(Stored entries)

::::

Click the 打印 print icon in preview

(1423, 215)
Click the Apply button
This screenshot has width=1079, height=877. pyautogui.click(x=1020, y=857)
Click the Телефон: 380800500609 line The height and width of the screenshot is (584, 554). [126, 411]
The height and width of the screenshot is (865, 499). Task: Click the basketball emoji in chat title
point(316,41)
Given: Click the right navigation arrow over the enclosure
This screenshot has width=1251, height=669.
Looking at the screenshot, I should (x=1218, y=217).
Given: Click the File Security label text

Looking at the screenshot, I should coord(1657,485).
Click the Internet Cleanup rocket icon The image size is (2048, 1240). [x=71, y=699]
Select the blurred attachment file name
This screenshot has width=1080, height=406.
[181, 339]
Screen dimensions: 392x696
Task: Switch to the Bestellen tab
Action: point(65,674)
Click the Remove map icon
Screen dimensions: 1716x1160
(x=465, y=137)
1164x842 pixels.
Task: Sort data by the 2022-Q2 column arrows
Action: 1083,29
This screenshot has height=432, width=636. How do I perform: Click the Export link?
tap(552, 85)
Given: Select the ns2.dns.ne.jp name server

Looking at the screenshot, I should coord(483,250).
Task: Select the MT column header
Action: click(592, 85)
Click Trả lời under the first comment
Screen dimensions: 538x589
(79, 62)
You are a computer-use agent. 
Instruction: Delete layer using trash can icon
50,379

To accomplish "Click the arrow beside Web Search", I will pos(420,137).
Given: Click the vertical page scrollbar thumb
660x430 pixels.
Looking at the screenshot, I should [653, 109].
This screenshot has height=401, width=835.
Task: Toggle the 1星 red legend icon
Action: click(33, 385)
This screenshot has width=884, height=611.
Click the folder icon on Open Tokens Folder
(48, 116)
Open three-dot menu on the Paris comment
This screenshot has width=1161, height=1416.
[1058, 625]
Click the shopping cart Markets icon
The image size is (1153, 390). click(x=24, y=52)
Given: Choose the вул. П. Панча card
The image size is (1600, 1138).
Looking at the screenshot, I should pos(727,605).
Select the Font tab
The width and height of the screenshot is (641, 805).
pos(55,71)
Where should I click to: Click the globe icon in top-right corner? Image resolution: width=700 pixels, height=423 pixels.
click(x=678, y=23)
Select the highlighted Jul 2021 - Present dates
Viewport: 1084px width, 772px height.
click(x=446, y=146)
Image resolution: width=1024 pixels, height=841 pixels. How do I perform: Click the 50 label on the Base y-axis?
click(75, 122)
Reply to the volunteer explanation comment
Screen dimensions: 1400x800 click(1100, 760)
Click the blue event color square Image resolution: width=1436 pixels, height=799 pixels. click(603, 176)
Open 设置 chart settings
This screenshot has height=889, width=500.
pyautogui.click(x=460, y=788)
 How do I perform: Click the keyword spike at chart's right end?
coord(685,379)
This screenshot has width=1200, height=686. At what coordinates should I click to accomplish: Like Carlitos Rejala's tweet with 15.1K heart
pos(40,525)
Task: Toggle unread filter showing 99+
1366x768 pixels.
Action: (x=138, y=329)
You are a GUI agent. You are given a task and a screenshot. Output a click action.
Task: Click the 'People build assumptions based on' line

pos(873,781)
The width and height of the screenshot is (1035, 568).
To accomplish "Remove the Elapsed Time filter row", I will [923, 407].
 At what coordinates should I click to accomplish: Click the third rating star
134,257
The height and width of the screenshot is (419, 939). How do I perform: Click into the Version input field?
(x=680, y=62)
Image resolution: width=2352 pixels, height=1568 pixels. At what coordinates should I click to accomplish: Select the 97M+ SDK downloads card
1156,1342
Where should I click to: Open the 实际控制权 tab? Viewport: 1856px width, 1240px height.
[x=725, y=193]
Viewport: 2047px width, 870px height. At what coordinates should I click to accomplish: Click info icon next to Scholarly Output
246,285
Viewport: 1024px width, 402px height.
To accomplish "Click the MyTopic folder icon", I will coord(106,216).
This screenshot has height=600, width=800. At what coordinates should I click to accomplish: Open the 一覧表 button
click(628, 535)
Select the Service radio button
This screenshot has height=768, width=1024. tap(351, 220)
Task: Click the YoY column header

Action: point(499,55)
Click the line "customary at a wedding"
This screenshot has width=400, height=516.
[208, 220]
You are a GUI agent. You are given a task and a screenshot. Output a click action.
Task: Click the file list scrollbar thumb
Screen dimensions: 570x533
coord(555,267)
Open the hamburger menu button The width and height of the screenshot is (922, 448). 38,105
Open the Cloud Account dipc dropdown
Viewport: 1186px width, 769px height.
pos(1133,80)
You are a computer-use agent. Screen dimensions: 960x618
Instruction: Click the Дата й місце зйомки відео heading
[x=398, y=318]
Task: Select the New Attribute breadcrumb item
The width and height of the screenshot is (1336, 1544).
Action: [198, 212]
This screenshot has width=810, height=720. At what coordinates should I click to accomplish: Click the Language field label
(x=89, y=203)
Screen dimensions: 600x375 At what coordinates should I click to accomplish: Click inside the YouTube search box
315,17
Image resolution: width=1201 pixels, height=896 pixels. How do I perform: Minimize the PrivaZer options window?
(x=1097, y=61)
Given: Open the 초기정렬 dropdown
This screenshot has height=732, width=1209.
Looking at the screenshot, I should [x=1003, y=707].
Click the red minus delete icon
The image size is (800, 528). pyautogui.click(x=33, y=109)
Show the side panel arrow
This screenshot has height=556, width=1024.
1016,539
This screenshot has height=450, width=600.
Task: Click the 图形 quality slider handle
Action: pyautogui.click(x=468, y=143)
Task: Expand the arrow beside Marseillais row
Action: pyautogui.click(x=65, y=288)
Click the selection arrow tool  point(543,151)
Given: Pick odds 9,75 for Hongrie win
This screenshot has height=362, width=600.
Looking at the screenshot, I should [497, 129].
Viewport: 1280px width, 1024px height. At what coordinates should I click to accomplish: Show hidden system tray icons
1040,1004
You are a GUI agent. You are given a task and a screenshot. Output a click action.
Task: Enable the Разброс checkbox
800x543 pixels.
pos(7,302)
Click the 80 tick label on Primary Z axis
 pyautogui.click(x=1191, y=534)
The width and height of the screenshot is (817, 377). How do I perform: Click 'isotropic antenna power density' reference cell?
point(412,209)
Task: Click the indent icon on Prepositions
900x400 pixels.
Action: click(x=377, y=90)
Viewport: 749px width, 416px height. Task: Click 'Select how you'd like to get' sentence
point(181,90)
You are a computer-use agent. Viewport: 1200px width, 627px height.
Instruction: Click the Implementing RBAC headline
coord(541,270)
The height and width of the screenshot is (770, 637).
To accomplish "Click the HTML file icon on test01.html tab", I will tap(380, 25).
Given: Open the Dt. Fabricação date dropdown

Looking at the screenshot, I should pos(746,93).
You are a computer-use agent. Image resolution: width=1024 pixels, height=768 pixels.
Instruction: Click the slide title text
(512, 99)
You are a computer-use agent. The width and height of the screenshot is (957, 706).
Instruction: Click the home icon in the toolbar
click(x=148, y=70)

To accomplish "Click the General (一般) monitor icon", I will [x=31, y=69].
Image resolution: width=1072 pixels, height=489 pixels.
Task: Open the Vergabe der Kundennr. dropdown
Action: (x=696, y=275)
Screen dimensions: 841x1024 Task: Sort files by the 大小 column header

::::

Above are the entries. Quote exactly the lines from the one bearing "The width and height of the screenshot is (817, 377)." through the one bearing "The height and width of the screenshot is (770, 637).".

THE COMPLETED TASK:
The width and height of the screenshot is (817, 377). How do I perform: Click 'isotropic antenna power density' reference cell?
point(412,209)
Task: Click the indent icon on Prepositions
900x400 pixels.
Action: click(x=377, y=90)
Viewport: 749px width, 416px height. Task: Click 'Select how you'd like to get' sentence
point(181,90)
You are a computer-use agent. Viewport: 1200px width, 627px height.
Instruction: Click the Implementing RBAC headline
coord(541,270)
The height and width of the screenshot is (770, 637).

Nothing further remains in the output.